As “Weathercock Brownson” he became notorious for seeking out new
institutions and belief systems at what seemed like the drop of a hat until he
found those that suited him, such as the American political system and the
Catholic faith.
Brownson at his worst: his idea of a Protestant. |
Thus, Newman left the Church of England only by a supreme
act of faith after long reflection and meditation accompanied by what can best
be described as a deep and lasting trauma.
He never ceased to respect, even honor that communion and his friends
who remained within it.
Brownson, on the other hand, had no problem with shaking
the dust off his sandals and departing from either institutions or people. He argued and quarreled with anyone who would
listen as well as quite a few who refused.
Brownson appeared to be convinced that someone who remained a Protestant
(and individualism was, according to Brownson, pure Protestantism) when the
truths of the Catholic Church were plainly evident (to Orestes Augustus
Brownson) was either a knave or a fool, if not worse.

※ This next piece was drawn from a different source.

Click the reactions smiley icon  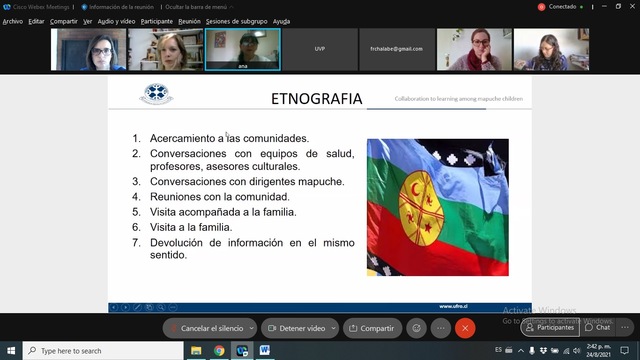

This difference seems to have been responsible for the
dispute between the two men. During his
conversion process, Newman wrote the book that became An Essay on the Development of Christian Doctrine, published in
England in 1845 after Newman’s conversion to Catholicism, and in the United
States in 1847.
John Moody, Newman biographer |
The problem — if it can even be called that — was the fact
that Newman’s book was a highly technical theological treatise. It was written by an expert for other
experts, or at least for people who were struggling with the same difficulties
Newman experienced. These involved
resolving apparent differences and discrepancies between the teachings of the
Church Fathers of the early centuries as understood by Church of England
theologians and those of the modern Catholic Church of the nineteenth century supported
by the Magisterium, that is, the authority of the Catholic Church to teach
religious truth.
Unfortunately, as has happened so many times in history
(and continues at an accelerating pace today, especially in the area of
Catholic social teaching), amateur theologians and philosophers with axes to
grind were quick to jump on Newman’s Essay
to advance their own agendas. As
described by John Moody in his 1945 book, John
Henry Newman,
[C]ertain Boston Unitarians, after a shallow examination of
the book, asserted that Newman had proved that the Catholic doctrine of the
Holy Trinity was merely a “corruption” of the third century — whereas he had
clearly shown that it was a true development of the original Deposit of
Faith. Brownson, who had formerly been a
Unitarian himself and had become a Catholic only one year before Newman, seems
to have decided, without much investigation, that the Unitarians had tripped
Newman up. He forthwith notified certain
American bishops that Newman was teaching heresy, and attacked him in Brownson’s
Quarterly Review. The bishops took
Brownson at his word, and the statement was at once delated to Rome. (John Moody, John Henry Newman. New York: Sheed and Ward, 1945, 186.)
The fat, as they say, was in the fire.